[[ RECORDED INFORMATION, beginning ]]

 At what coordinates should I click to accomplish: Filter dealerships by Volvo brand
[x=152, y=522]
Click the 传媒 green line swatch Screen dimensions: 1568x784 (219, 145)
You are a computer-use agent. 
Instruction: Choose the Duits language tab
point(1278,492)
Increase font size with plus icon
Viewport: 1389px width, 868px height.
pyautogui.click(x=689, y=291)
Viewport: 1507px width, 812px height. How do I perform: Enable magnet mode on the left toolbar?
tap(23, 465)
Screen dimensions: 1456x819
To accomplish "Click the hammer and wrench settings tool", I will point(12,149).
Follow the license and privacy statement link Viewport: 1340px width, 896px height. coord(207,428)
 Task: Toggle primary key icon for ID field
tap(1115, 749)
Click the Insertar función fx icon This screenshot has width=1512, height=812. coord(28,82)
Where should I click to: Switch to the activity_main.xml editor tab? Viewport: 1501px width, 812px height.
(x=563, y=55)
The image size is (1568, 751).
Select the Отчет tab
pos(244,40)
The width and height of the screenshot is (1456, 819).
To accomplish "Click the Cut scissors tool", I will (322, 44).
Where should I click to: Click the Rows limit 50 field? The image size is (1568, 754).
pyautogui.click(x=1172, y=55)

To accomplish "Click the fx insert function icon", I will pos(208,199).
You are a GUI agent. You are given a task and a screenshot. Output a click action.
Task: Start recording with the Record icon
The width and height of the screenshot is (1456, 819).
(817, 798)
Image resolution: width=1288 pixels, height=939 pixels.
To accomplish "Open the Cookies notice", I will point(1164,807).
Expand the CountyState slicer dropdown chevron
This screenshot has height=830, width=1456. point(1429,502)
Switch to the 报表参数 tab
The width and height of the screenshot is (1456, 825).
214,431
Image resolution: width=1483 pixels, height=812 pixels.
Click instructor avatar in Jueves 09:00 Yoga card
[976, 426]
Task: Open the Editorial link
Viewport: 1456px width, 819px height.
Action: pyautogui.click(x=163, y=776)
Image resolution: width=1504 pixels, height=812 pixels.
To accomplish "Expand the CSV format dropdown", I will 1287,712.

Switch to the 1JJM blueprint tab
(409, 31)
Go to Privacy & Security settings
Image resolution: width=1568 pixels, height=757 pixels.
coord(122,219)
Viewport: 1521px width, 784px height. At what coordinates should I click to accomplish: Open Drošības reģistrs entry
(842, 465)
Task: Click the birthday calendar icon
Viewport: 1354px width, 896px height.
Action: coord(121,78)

[[ RECORDED INFORMATION, end ]]

(TASK PROMPT) What is needed is an exact transcription of every entry above.

(RESPONSE AREA)
 At what coordinates should I click to accomplish: Filter dealerships by Volvo brand
[x=152, y=522]
Click the 传媒 green line swatch Screen dimensions: 1568x784 (219, 145)
You are a computer-use agent. 
Instruction: Choose the Duits language tab
point(1278,492)
Increase font size with plus icon
Viewport: 1389px width, 868px height.
pyautogui.click(x=689, y=291)
Viewport: 1507px width, 812px height. How do I perform: Enable magnet mode on the left toolbar?
tap(23, 465)
Screen dimensions: 1456x819
To accomplish "Click the hammer and wrench settings tool", I will point(12,149).
Follow the license and privacy statement link Viewport: 1340px width, 896px height. coord(207,428)
 Task: Toggle primary key icon for ID field
tap(1115, 749)
Click the Insertar función fx icon This screenshot has width=1512, height=812. coord(28,82)
Where should I click to: Switch to the activity_main.xml editor tab? Viewport: 1501px width, 812px height.
(x=563, y=55)
The image size is (1568, 751).
Select the Отчет tab
pos(244,40)
The width and height of the screenshot is (1456, 819).
To accomplish "Click the Cut scissors tool", I will (322, 44).
Where should I click to: Click the Rows limit 50 field? The image size is (1568, 754).
pyautogui.click(x=1172, y=55)

To accomplish "Click the fx insert function icon", I will pos(208,199).
You are a GUI agent. You are given a task and a screenshot. Output a click action.
Task: Start recording with the Record icon
The width and height of the screenshot is (1456, 819).
(817, 798)
Image resolution: width=1288 pixels, height=939 pixels.
To accomplish "Open the Cookies notice", I will point(1164,807).
Expand the CountyState slicer dropdown chevron
This screenshot has height=830, width=1456. point(1429,502)
Switch to the 报表参数 tab
The width and height of the screenshot is (1456, 825).
214,431
Image resolution: width=1483 pixels, height=812 pixels.
Click instructor avatar in Jueves 09:00 Yoga card
[976, 426]
Task: Open the Editorial link
Viewport: 1456px width, 819px height.
Action: pyautogui.click(x=163, y=776)
Image resolution: width=1504 pixels, height=812 pixels.
To accomplish "Expand the CSV format dropdown", I will 1287,712.

Switch to the 1JJM blueprint tab
(409, 31)
Go to Privacy & Security settings
Image resolution: width=1568 pixels, height=757 pixels.
coord(122,219)
Viewport: 1521px width, 784px height. At what coordinates should I click to accomplish: Open Drošības reģistrs entry
(842, 465)
Task: Click the birthday calendar icon
Viewport: 1354px width, 896px height.
Action: coord(121,78)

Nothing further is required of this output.